* _Excerpt to read_:
MP3: Music for 18 Musicians, Section VI - Grand Valley State University New Music Ensemble
The GVSU recording of Music for 18 dropped a few weeks ago. Since then there's been renewed interest in the ensemble, especially their 5 AM performance of this hourlong Steve Reich masterwork at the Bang On A Can Marathon earlier this year. A lot of people are surprised to learn that the Grand Valley State kids played for an audience of some 400 people -- "for reasons that no one could quite understand" to quote Alex Ross.
Well, speaking as one of The 400, it honestly did not occur to me that there was anything unusual about the size of the audience, even given the, ah, nontraditional timeslot. Of course, I'm the guy who thought it would be fun to liveblog the entire 27-hour marathon, so you may not want to put too much stock in my idea of what "usual" is. But I have received some email inquiries by people who are genuinely curious about what motivated those who turned out. (Perhaps some are thinking of launching their own 5 AM music series?)
It's tempting to be glib and say 'What part of 'The City That Never Sleeps' don't you understand?" On any given Saturday night in NYC, there are lots of people still out getting their fun on at 5 AM. (Obviously, it's not just NYC -- back in my callow youth, when we would hit Montreal's afterhours dance clubs, by 5 AM the party was just getting started.) When you've got close to a thousand people who came down to the Winter Garden to check out the free shows, including sets by The Books, Juana Molina, and a live version of Brian Eno's Music for Airports, it didn't seem that surprising that many of those listeners would choose to stick around for the "afterparty" (or drift in after a night on the town).
The 5 AM set was planned to coincide with the rising sun -- the opening Pulses began cloaked in darkness, but by the work's end the Winter Garden's glass-enclosed atrium was flooded with daylight. (You can see the progression in the photos I took.) This experience now seems inextricable from the piece's story arc -- the maracas in Section VI will hereafter always evoke dawn for me.
• • •
Music for 18 Musicians is not an easy piece, and Grand Valley State University is not exactly a magnet school for young virtuosi. The students there mostly have their sights set on teaching gigs, not whirlwind international careers. But that actually makes the piece a better fit for them, in a couple of important ways.
First, given a certain basic level of competence, its difficulties are the same for everyone. It's no easier for a Juilliard wunderkind to learn to play Music for 18 Musicians than it is for anyone else. In fact, because the music allows so little room for individual showmanship, it may even be harder for the young hotshot to put aside his ego and submit to the demands of the music. (Kyle Gann talks about this equalizing effect in his post on coaching minimalist and postminimalist rep.)

* _Task directions_: Copy the passage of the post on the dawn performance of Music for 18 Musicians from "It's tempting to" to "on the town).", with "Saturday" swapped for "Friday".

* _Material provided_:
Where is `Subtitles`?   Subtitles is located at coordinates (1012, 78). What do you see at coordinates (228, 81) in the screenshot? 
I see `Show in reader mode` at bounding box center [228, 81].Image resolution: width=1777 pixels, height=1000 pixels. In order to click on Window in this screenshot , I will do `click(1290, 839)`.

* _Output below_:
It's tempting to be glib and say 'What part of 'The City That Never Sleeps' don't you understand?" On any given Friday night in NYC, there are lots of people still out getting their fun on at 5 AM. (Obviously, it's not just NYC -- back in my callow youth, when we would hit Montreal's afterhours dance clubs, by 5 AM the party was just getting started.) When you've got close to a thousand people who came down to the Winter Garden to check out the free shows, including sets by The Books, Juana Molina, and a live version of Brian Eno's Music for Airports, it didn't seem that surprising that many of those listeners would choose to stick around for the "afterparty" (or drift in after a night on the town).